Through opening up the pathways to wrestling for women in both Idaho and Jordan, Russell hopes to use story and media to create a greater awareness and appreciation for the struggle of women—one that will create a spark that spreads much farther than just Jordan.
“With the help of female wrestlers and coaches from across the globe, we hope to see both the Jordanian team rise to prominence in international competition, and greater honor and opportunity in roles and leadership for women. We believe Jordan can be a model for the region,” says Russell.
And the first step in that process is already in the works. Recently the Russells were granted a one-year residency decision by the Jordanian Ministry of the Interior, a step forward in their goal to create a women’s wrestling program.
Because of the current COVID-19 pandemic, the quarantine has halted team practice, but that hasn’t stopped Russell. He’s been hosting a clinic, visiting local wrestling clubs throughout Jordan and building relationships with Jordanian athletes. He even met the sparring partner for Muhammad Ali.
Though COVID has slowed progress, it has not halted it.

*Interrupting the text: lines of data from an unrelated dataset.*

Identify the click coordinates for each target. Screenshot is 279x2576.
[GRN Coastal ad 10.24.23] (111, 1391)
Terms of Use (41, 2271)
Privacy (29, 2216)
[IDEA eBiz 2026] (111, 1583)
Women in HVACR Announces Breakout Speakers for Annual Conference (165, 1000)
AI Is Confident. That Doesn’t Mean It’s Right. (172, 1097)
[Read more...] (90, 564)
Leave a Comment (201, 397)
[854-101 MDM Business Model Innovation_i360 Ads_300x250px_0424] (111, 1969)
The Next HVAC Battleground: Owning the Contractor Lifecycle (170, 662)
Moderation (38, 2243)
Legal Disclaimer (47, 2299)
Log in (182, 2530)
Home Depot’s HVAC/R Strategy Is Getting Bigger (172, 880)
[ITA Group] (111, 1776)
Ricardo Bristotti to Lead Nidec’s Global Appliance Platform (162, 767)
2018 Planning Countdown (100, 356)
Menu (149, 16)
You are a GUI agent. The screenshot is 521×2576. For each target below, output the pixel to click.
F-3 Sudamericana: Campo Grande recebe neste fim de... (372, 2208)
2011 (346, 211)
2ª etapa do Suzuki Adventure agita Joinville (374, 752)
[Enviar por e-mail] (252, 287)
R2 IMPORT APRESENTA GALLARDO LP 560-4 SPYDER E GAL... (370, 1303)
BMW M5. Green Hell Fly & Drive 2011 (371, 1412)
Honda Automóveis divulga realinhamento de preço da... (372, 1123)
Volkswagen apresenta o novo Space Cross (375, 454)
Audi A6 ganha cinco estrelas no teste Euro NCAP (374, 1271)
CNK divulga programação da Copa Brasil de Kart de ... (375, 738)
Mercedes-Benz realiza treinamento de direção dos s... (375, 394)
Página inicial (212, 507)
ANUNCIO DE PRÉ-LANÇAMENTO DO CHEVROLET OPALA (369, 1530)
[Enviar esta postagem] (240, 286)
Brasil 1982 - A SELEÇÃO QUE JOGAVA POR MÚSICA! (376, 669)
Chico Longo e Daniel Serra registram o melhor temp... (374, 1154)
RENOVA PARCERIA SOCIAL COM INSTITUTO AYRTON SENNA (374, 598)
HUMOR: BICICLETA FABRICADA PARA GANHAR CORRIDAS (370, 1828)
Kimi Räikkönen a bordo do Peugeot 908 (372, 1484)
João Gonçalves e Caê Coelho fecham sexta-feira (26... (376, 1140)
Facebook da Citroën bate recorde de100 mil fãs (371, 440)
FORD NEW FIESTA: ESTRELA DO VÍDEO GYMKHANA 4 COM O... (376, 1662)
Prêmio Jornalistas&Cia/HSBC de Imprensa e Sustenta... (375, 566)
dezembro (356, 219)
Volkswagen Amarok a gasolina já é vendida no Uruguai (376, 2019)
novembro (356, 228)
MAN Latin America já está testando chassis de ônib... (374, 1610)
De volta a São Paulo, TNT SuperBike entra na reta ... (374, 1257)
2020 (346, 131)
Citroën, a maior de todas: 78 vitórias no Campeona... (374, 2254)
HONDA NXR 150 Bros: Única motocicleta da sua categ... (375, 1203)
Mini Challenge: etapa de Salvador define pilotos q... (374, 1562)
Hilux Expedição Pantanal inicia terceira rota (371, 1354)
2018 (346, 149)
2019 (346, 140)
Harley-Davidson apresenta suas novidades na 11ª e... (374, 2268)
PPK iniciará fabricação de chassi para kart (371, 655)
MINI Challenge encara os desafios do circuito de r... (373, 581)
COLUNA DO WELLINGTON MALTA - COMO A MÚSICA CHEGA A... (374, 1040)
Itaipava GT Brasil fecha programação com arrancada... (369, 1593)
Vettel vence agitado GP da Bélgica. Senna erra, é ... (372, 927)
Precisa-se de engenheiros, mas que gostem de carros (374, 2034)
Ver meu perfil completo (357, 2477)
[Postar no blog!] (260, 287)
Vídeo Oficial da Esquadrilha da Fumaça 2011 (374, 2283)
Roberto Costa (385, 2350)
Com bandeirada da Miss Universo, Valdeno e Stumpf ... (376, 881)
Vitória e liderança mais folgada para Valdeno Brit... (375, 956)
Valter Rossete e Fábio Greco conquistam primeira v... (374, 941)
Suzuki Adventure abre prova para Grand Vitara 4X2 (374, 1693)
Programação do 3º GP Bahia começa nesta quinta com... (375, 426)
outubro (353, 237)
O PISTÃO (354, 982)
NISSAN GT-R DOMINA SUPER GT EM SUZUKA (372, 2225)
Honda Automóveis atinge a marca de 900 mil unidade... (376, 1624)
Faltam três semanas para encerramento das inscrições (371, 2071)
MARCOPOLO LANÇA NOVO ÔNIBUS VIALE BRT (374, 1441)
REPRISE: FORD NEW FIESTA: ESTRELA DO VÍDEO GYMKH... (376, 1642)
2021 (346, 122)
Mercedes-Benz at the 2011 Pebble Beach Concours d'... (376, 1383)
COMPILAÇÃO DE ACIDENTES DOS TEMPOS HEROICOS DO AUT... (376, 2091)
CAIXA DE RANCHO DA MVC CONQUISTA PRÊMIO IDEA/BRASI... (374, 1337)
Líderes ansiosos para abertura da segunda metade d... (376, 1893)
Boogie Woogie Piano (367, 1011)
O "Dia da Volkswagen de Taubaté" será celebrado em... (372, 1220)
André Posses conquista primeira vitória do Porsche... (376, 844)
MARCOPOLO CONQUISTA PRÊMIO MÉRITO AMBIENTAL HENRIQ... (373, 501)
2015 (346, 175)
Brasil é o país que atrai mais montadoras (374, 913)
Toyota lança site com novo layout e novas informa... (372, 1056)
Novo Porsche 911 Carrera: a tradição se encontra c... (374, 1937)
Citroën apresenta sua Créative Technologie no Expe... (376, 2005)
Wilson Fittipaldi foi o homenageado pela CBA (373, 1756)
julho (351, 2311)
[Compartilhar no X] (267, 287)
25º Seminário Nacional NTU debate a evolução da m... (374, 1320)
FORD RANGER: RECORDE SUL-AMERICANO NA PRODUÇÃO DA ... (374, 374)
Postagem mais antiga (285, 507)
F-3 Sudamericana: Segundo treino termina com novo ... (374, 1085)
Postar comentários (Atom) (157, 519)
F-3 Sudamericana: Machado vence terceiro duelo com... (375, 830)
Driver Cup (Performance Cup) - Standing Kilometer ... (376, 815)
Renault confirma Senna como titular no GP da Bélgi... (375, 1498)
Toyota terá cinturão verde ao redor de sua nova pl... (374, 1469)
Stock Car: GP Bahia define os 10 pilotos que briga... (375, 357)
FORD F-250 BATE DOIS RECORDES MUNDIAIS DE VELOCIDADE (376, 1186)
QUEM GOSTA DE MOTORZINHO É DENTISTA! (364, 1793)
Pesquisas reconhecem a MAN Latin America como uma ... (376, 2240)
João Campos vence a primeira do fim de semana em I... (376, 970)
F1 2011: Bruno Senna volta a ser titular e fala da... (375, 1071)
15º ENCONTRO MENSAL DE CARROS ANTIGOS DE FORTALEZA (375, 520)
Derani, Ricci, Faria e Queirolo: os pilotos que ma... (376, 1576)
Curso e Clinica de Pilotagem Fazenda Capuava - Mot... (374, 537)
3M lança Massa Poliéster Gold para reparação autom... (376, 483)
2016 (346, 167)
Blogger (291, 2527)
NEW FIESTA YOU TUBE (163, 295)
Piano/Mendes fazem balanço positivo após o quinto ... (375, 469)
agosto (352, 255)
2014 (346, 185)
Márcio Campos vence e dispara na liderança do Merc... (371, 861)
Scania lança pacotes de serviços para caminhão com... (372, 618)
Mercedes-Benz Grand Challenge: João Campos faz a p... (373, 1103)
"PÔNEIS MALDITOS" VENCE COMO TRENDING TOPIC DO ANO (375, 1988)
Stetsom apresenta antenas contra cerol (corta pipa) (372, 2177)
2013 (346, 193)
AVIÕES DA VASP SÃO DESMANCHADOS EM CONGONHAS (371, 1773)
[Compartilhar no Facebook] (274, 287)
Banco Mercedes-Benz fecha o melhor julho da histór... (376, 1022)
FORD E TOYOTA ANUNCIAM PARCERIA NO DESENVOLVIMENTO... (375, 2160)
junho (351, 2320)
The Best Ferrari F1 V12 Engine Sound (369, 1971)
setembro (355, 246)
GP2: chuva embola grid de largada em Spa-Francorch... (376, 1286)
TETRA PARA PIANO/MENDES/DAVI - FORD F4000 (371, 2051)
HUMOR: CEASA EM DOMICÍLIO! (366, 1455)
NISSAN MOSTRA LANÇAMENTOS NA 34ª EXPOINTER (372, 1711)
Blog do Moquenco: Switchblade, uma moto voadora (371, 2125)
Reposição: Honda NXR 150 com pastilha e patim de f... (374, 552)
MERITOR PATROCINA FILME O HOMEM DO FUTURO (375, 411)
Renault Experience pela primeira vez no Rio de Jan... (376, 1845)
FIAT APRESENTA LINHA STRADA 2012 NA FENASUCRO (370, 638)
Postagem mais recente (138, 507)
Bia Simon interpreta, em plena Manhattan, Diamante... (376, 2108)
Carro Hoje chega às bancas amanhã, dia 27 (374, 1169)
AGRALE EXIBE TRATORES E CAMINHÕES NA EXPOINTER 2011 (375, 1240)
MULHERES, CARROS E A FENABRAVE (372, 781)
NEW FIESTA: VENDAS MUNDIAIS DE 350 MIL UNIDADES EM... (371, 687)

Russell has continued humanitarian efforts through Wrestling for Peace and is actively working with leaders in Amman to spread Wrestling for Peace efforts throughout Jordan, Lebanon and beyond, hoping to bring medical aid to those in need and strengthen amateur sports in the region.
“Because of those warrior young girls wrestling for their place of victory and love of the sport for over 40 years and those young women today wrestling and fighting in their footsteps, FOI (Laboratories) and Wrestling for Peace are serving the Women's Wrestling community in Jordan and beyond,” says Steckman.
From Idaho to Jordan, women’s strength, perseverance and patience is creating a new era in which women’s wrestling is a recognized, valuable and supported sport. But even more than that, it is a reflection of women’s worth and contribution to sports, society and the challenges we “fight” each and every day.